## Stored data entries
◇ ◇ ◇

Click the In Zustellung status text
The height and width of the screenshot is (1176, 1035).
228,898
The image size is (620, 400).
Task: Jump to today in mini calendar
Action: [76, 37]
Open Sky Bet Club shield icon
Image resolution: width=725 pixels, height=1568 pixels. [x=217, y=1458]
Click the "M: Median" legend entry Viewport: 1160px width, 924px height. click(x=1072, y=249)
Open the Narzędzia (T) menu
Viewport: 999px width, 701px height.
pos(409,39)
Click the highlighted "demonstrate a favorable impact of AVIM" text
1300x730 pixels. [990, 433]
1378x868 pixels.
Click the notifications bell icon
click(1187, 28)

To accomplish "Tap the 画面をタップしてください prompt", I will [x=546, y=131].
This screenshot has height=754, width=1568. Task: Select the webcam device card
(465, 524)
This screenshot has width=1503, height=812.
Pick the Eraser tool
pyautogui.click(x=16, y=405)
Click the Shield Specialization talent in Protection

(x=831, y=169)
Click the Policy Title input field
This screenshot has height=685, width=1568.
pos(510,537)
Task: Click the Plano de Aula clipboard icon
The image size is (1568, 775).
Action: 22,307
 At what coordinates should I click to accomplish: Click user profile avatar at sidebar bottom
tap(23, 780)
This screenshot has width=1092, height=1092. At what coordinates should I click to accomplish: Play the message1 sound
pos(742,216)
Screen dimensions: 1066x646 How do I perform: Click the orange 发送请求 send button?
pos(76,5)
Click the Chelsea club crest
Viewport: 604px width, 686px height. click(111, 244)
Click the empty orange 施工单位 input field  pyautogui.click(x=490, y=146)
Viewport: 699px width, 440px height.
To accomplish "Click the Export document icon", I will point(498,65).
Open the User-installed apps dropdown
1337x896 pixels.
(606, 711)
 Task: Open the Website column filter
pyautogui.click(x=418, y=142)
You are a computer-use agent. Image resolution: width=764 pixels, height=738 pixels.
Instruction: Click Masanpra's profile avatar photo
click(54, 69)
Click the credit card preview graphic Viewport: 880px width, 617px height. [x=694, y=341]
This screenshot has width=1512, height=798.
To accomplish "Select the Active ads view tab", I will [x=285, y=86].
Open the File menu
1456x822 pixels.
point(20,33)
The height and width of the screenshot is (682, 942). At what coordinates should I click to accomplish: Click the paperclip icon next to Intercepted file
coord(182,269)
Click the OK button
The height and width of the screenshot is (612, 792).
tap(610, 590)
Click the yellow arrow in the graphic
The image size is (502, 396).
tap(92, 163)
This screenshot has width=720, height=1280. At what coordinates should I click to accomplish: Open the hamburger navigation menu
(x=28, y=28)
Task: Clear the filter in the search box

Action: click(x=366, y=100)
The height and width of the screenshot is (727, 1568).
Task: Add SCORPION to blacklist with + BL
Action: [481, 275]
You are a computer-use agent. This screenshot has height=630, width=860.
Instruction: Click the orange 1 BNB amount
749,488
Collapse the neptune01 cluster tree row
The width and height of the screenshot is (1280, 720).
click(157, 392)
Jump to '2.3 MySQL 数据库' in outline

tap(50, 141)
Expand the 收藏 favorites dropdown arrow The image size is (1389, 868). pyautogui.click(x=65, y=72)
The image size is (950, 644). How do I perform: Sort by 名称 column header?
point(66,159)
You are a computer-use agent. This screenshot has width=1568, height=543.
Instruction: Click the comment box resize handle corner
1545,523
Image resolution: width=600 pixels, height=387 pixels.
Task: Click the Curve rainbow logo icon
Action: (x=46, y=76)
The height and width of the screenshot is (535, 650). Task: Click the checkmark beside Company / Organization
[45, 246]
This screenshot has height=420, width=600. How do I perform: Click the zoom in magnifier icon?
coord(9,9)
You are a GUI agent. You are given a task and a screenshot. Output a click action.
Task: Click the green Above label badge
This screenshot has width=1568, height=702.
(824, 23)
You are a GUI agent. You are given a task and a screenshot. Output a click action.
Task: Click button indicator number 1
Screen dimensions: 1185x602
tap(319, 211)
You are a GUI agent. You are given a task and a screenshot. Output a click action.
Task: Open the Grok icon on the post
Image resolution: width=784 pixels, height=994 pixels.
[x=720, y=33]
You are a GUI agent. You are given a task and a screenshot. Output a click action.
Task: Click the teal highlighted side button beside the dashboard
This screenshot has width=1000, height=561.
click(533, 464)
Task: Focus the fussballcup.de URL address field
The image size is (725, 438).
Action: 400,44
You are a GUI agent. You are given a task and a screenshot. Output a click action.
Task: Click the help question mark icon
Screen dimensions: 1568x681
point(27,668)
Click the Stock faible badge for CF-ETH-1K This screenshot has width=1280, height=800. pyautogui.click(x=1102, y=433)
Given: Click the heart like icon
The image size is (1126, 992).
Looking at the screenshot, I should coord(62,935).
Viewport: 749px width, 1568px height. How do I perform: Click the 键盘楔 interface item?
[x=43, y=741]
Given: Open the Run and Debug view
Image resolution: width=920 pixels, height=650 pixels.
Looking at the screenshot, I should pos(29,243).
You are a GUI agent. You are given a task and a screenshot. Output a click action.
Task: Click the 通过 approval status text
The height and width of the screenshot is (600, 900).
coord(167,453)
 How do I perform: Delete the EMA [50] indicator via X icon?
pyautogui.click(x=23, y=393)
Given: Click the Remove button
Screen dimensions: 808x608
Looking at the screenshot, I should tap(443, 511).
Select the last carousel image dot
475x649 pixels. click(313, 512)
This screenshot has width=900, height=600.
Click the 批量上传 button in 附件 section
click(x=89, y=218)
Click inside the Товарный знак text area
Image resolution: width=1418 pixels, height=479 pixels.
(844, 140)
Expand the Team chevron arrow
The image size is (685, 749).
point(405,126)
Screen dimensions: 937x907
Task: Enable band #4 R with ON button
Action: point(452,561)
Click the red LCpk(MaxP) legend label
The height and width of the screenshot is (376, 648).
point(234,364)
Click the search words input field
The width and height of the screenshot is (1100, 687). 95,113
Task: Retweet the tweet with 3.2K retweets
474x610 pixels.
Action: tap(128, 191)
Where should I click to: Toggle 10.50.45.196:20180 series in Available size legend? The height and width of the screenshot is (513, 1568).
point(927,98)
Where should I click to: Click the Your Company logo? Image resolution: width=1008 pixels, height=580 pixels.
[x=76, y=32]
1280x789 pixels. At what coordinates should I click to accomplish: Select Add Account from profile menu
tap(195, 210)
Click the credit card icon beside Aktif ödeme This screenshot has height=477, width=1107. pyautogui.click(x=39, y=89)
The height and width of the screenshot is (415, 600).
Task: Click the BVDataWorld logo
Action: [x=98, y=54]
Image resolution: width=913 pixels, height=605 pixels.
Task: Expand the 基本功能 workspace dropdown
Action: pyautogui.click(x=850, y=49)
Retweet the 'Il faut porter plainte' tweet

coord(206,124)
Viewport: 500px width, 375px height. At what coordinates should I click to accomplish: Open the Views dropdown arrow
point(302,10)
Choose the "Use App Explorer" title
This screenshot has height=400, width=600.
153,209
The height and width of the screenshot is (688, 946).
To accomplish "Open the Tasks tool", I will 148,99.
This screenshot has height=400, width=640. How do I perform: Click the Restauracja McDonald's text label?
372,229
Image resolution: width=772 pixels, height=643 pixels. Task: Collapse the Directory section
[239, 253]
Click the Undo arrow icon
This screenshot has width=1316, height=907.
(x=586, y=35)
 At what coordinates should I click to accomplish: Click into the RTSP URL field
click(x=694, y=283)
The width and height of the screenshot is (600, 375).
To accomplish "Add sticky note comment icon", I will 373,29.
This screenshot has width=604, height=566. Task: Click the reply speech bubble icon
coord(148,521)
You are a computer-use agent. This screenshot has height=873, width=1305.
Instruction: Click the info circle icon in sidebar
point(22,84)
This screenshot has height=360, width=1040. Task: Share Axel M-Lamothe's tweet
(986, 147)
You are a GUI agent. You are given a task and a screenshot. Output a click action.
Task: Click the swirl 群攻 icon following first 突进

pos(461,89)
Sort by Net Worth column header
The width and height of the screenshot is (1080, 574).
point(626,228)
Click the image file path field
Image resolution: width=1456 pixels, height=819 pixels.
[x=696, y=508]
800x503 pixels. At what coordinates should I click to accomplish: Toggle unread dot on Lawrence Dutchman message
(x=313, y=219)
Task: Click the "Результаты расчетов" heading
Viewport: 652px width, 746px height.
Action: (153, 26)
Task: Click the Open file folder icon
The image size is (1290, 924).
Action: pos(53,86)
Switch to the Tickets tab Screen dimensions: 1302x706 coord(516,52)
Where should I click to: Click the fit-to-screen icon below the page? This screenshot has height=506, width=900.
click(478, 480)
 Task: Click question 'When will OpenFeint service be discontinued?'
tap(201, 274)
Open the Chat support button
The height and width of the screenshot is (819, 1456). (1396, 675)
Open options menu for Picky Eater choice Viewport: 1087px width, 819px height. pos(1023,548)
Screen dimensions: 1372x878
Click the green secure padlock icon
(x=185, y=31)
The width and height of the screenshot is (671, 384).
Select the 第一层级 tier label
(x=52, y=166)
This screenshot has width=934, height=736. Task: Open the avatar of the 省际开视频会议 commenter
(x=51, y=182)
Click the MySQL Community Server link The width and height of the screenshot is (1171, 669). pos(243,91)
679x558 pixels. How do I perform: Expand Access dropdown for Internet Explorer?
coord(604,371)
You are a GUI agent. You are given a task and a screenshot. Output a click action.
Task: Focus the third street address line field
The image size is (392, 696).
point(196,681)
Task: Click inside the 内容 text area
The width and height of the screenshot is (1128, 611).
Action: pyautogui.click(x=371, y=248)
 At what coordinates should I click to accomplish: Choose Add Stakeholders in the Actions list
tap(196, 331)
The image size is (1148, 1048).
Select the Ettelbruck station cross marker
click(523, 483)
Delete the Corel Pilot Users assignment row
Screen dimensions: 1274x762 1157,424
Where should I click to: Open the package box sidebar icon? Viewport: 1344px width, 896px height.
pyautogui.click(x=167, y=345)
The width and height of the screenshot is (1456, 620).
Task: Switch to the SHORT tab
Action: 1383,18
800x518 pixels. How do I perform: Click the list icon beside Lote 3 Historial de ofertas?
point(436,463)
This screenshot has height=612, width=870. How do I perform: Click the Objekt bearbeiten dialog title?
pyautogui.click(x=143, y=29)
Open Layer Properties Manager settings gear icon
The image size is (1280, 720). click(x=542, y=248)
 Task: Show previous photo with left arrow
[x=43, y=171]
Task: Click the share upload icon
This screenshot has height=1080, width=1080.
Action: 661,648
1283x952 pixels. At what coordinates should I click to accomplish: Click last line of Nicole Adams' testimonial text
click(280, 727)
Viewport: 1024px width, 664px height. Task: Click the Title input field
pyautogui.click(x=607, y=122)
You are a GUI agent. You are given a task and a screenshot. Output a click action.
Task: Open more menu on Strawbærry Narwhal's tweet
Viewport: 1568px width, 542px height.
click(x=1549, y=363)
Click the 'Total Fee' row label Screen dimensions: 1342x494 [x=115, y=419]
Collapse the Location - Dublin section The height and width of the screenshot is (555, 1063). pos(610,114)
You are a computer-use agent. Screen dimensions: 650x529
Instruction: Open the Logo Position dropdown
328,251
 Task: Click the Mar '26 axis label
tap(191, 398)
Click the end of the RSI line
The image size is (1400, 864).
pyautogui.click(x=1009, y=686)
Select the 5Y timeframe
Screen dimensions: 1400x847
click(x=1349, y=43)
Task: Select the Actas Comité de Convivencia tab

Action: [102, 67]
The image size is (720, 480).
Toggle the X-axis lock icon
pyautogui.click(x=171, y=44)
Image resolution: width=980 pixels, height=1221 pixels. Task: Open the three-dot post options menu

◇ ◇ ◇

Copy the lines above exactly. Start with the line containing "This screenshot has width=1000, height=561.", end with the line containing "Given: Open the Run and Debug view", and include both.

## WRITTEN RESPONSE
This screenshot has width=1000, height=561.
click(533, 464)
Task: Focus the fussballcup.de URL address field
The image size is (725, 438).
Action: 400,44
You are a GUI agent. You are given a task and a screenshot. Output a click action.
Task: Click the help question mark icon
Screen dimensions: 1568x681
point(27,668)
Click the Stock faible badge for CF-ETH-1K This screenshot has width=1280, height=800. pyautogui.click(x=1102, y=433)
Given: Click the heart like icon
The image size is (1126, 992).
Looking at the screenshot, I should coord(62,935).
Viewport: 749px width, 1568px height. How do I perform: Click the 键盘楔 interface item?
[x=43, y=741]
Given: Open the Run and Debug view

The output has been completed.